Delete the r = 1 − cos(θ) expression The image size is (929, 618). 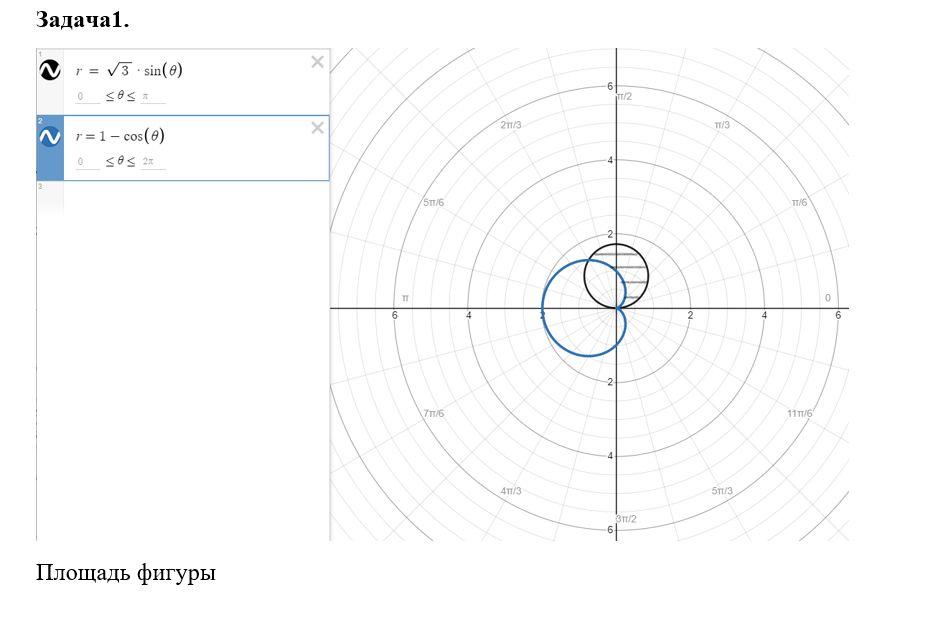tap(317, 127)
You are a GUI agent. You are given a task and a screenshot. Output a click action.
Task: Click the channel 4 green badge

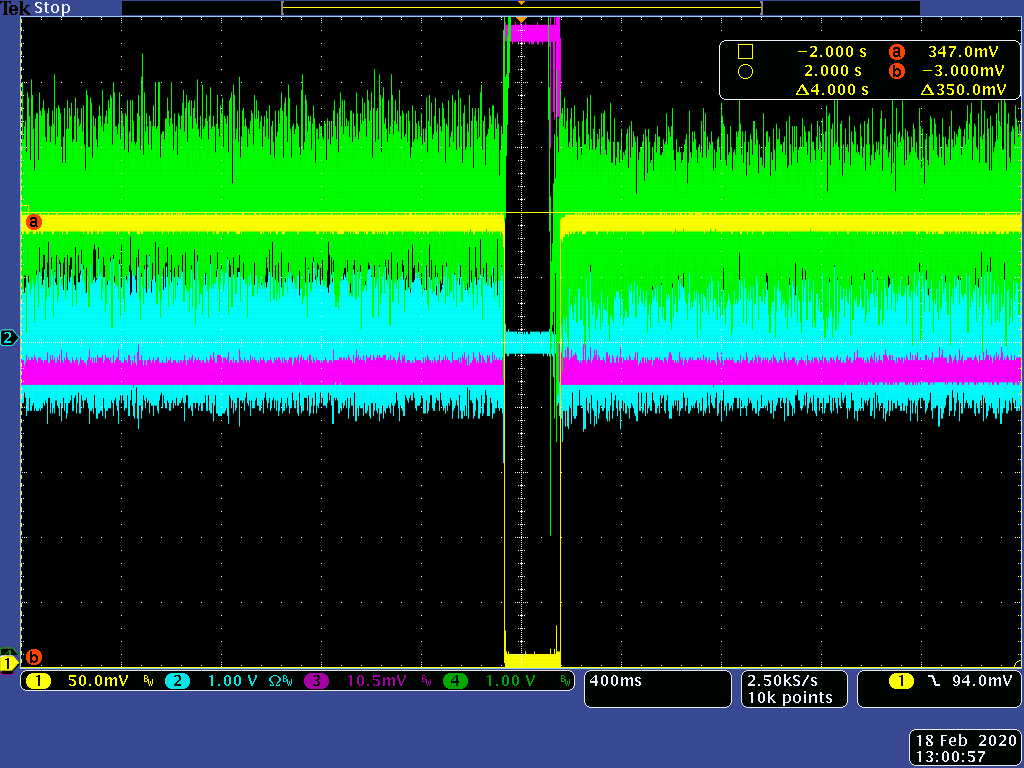(456, 681)
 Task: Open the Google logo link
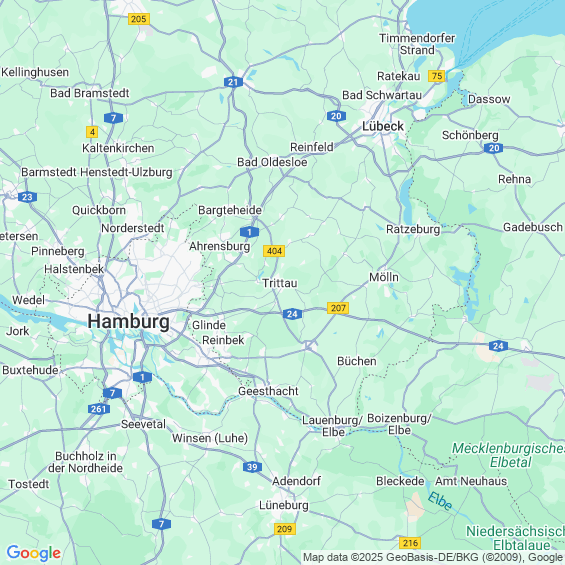pyautogui.click(x=34, y=553)
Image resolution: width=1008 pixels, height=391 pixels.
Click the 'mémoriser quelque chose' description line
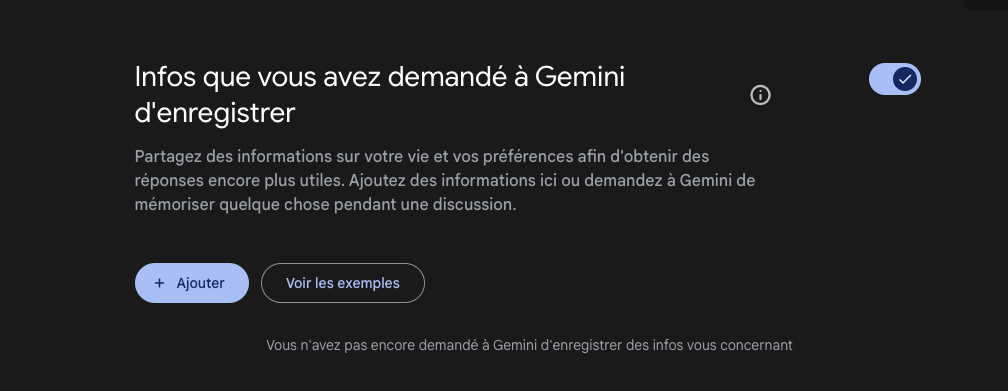(325, 205)
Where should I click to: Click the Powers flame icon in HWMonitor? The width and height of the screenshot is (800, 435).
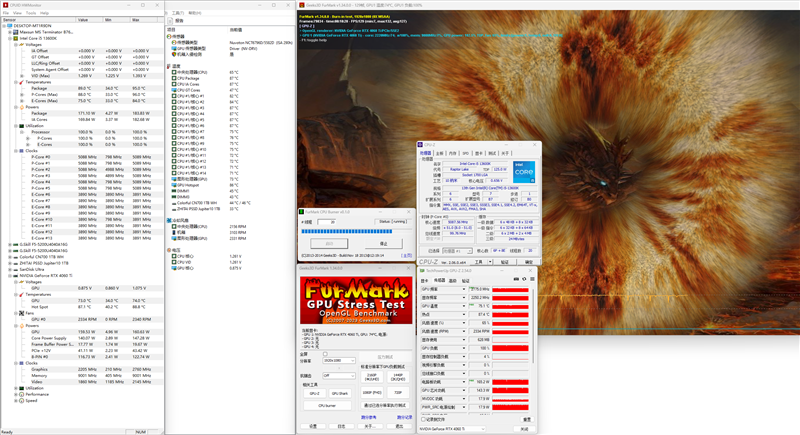[x=21, y=107]
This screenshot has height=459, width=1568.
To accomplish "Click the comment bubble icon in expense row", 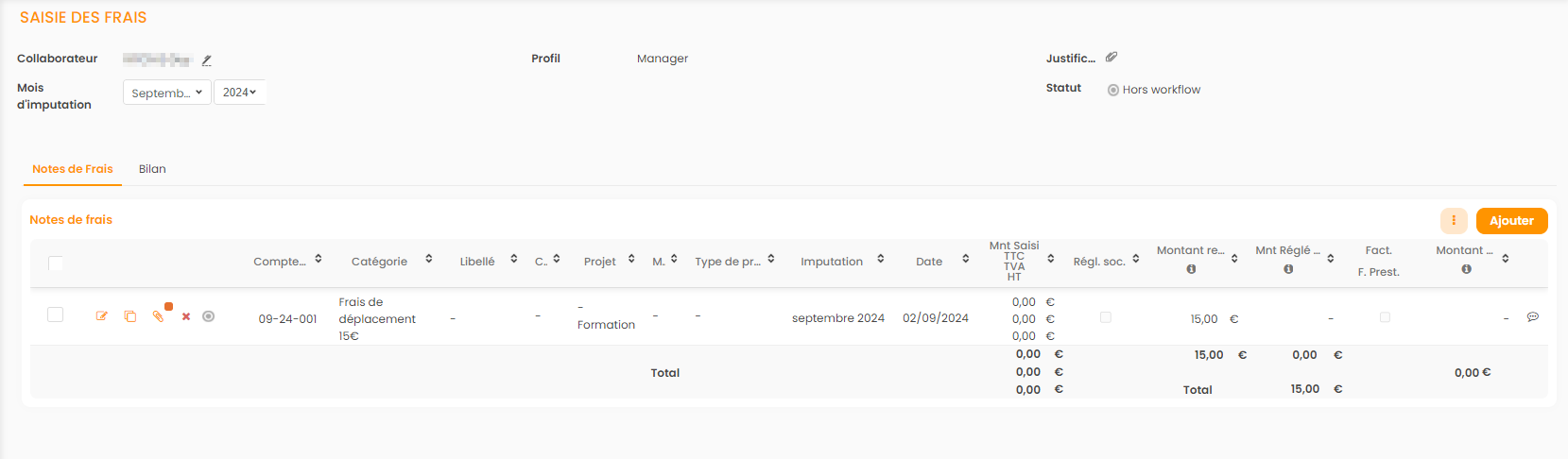I will (x=1532, y=317).
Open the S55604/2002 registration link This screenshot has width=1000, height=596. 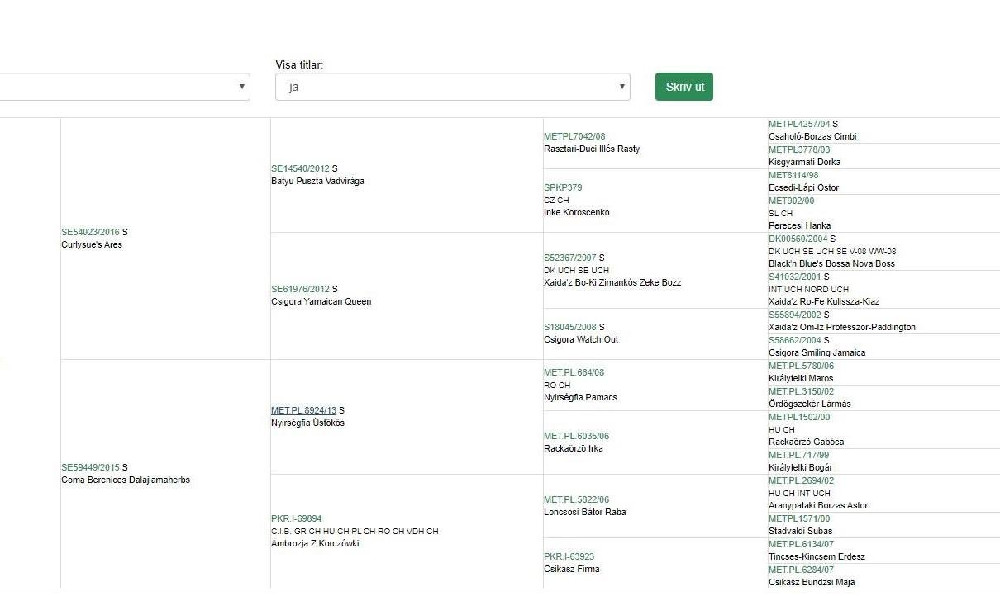[795, 315]
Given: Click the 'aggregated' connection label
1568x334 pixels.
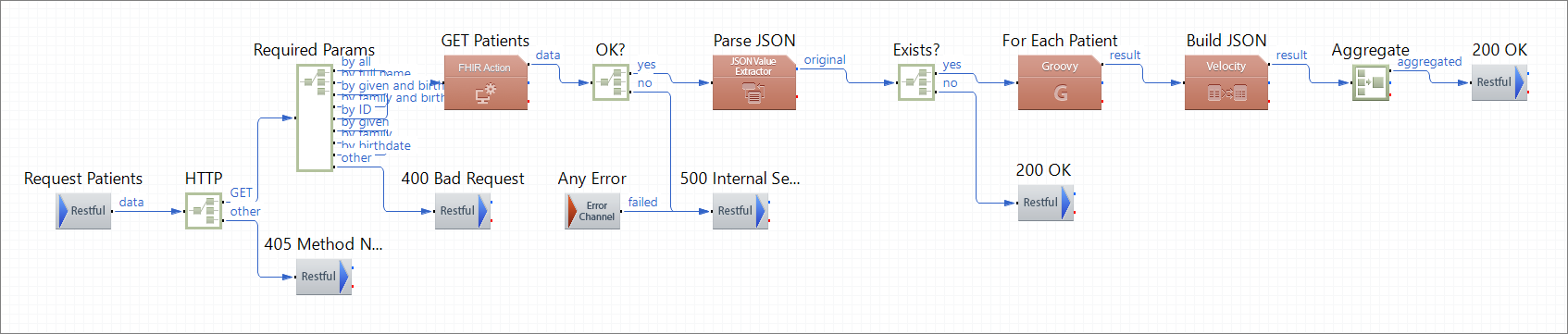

· · · · ·

Assignment: Your reply must be one number: how many lines of the material hold the string "pixels".

Solution to the exercise: 2